◆ **Goal**
Which lines from the records below do I need to reproduce? Output them exactly, starting with the line that contains "Task: Click the Forward navigation arrow icon" and going on through the line that contains "Action: tap(149, 368)", both included.

◆ **Listed records**
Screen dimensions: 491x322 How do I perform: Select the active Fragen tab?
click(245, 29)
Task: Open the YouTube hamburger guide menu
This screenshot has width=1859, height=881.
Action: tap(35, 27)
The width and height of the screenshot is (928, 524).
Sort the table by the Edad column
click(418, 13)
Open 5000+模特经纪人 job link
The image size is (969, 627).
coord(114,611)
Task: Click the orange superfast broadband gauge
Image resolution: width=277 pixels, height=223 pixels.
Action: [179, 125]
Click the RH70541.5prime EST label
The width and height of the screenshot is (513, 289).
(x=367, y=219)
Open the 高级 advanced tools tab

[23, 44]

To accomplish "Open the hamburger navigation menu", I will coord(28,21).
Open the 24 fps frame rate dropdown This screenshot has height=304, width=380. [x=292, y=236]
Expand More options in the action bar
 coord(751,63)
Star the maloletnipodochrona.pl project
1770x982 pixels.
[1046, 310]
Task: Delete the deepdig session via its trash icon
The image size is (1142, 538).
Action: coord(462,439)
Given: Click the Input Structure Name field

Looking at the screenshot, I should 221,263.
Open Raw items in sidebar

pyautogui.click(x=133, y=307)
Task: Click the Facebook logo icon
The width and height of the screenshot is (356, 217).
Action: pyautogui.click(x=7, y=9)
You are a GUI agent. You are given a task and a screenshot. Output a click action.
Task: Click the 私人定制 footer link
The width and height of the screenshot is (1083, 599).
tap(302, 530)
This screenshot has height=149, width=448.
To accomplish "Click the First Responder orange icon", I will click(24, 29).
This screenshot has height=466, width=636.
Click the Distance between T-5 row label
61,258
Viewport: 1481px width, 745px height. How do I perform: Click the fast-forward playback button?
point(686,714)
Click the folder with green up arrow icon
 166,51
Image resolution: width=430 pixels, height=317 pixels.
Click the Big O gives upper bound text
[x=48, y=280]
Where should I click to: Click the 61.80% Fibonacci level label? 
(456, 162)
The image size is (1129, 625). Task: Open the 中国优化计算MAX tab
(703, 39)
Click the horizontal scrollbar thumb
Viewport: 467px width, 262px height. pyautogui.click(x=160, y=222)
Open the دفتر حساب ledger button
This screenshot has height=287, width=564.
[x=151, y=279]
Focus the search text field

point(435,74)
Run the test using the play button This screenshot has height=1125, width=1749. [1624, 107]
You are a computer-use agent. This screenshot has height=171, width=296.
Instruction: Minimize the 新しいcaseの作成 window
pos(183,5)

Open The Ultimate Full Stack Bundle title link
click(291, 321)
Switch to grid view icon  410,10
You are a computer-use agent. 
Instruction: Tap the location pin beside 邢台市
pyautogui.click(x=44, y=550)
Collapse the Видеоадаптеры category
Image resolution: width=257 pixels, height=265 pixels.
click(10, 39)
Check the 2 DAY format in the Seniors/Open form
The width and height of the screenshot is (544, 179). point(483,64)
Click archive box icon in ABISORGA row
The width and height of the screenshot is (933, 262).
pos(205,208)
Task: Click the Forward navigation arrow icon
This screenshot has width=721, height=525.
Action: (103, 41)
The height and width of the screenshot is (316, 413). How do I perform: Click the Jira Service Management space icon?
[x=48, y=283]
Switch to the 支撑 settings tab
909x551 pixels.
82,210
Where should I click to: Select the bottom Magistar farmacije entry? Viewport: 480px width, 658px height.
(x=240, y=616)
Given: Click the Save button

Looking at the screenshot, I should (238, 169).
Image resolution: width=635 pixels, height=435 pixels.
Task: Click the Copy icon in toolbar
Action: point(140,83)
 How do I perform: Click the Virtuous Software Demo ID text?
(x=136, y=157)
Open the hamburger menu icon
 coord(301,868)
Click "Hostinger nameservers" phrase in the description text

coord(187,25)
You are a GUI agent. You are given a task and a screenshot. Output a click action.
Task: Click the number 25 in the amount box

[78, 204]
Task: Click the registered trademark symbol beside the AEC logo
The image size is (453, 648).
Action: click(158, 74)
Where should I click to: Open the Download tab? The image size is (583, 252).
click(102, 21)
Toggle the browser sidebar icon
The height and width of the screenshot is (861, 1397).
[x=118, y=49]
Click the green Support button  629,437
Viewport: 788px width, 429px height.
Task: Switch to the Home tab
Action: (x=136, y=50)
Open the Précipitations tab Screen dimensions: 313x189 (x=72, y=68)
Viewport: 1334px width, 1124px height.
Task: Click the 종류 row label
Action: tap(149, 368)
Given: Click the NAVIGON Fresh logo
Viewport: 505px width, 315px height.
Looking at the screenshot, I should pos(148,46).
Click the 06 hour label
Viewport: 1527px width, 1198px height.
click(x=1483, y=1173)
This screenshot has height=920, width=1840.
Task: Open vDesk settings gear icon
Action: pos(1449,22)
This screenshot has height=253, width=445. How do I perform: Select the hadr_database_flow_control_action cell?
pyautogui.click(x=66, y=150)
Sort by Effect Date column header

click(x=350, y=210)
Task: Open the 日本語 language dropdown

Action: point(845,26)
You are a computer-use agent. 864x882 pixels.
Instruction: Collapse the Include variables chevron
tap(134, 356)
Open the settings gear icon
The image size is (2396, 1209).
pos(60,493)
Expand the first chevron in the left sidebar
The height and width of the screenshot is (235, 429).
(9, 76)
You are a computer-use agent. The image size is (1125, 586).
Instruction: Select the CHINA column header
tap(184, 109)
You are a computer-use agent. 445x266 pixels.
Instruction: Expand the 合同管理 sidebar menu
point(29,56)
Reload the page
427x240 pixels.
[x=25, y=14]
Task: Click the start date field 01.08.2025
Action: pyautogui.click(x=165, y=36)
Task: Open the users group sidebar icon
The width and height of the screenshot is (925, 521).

◆ **Task answer**
Task: Click the Forward navigation arrow icon
This screenshot has width=721, height=525.
Action: (103, 41)
The height and width of the screenshot is (316, 413). How do I perform: Click the Jira Service Management space icon?
[x=48, y=283]
Switch to the 支撑 settings tab
909x551 pixels.
82,210
Where should I click to: Select the bottom Magistar farmacije entry? Viewport: 480px width, 658px height.
(x=240, y=616)
Given: Click the Save button

Looking at the screenshot, I should (238, 169).
Image resolution: width=635 pixels, height=435 pixels.
Task: Click the Copy icon in toolbar
Action: point(140,83)
 How do I perform: Click the Virtuous Software Demo ID text?
(x=136, y=157)
Open the hamburger menu icon
 coord(301,868)
Click "Hostinger nameservers" phrase in the description text

coord(187,25)
You are a GUI agent. You are given a task and a screenshot. Output a click action.
Task: Click the number 25 in the amount box

[78, 204]
Task: Click the registered trademark symbol beside the AEC logo
The image size is (453, 648).
Action: click(158, 74)
Where should I click to: Open the Download tab? The image size is (583, 252).
click(102, 21)
Toggle the browser sidebar icon
The height and width of the screenshot is (861, 1397).
[x=118, y=49]
Click the green Support button  629,437
Viewport: 788px width, 429px height.
Task: Switch to the Home tab
Action: (x=136, y=50)
Open the Précipitations tab Screen dimensions: 313x189 (x=72, y=68)
Viewport: 1334px width, 1124px height.
Task: Click the 종류 row label
Action: tap(149, 368)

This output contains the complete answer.